With the rise of the Apple Watch and Samsung abandoning Wear OS in favour of their proprietary Tizen operating system, the competition has greatly reduced Google's influence in the market. In the fitness wearable market, however, Fitbit is a prominent brand, while Apple remains the dominant player. With a common rival like Apple, both companies can greatly benefit from an acquisition, especially considering the revenue gain from purely the market speculation of the purchase. Having Fitbit under their umbrella would enable Google to expand its presence in health and fitness with the data they possess, and a potential wearable under their own brand would make them a greater part of their customer's lives, furthering the company's idea of ambient computing.
November 1: New update
As it turned out, the rumours were true after all. Google will take-over Fitbit for $2.1 billion, provided it clears acquisition regulations in 2020.

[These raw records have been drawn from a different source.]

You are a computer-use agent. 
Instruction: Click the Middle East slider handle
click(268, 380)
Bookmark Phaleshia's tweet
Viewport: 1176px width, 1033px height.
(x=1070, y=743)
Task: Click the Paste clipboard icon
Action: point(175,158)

"We have built a trusted brand that supports more than 28 million active users around the globe who rely on our products to live a healthier, more active life," Fitbit co-founder and chief executive James Park said in a statement by the two firms announcing the deal.
"Google is an ideal partner to advance our mission. Fitbit will be able to accelerate innovation in the wearables category, scale faster, and make health even more accessible to everyone. I could not be more excited for what lies ahead," Park added.